I called up the property manager and told her the story. I said I wasn’t a licensed pesticide applicator so I couldn’t say anything in writing that implied I had the correct diagnosis, but I was just passing on the strong circumstantial evidence from the University to help out the community. I told her she ought to check to see which weed killers the landscape company was using.
She did that in the next few days and came back to me. Of the two they were using, one was one of the most common MSM weed killers.
“Wow,” she said. “Thanks for all your detective work Bob! They’ll just have to change their product. The guy said he couldn’t believe it because there are lots of weeds it doesn’t handle.”
“That’s true. Out of 70 in one study I saw I remember there were about 15 it didn’t affect. So I can see why he feels that way. But honestly as a pesticide applicator he should know that this stuff kills oaks,” I reasoned. “I sure would have found that out if I were a licensed pesticide applicator.”
“Yes, it’s not going to be a simple solution to figure out who pays for all the damaged trees.”
“Remember too,” I reminded her “that the soil can be contaminated for up to 22 months after application so you can’t safely plant another oak in these spots for a while.”

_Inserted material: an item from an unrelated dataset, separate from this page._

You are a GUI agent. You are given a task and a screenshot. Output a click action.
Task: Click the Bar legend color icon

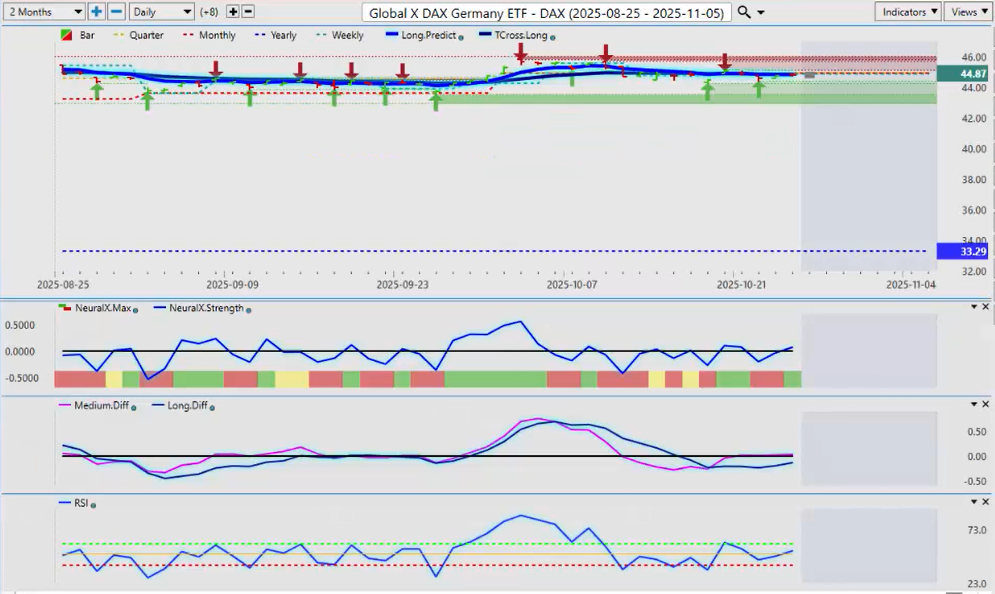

“Yeah, that’s right. Sheesh, this information needs to be gotten out to the public!”
“Well we are on a plant and gardening radio show many Sundays. We’ll bring it up on the show – the host has a pesticide license so he’ll be glad to pass that on to the public – and his employees!”
“Hey that would be great! Well I’ll certainly be using you in the future. Thanks again!”. I smiled and nodded. It had been a productive bit of detective work.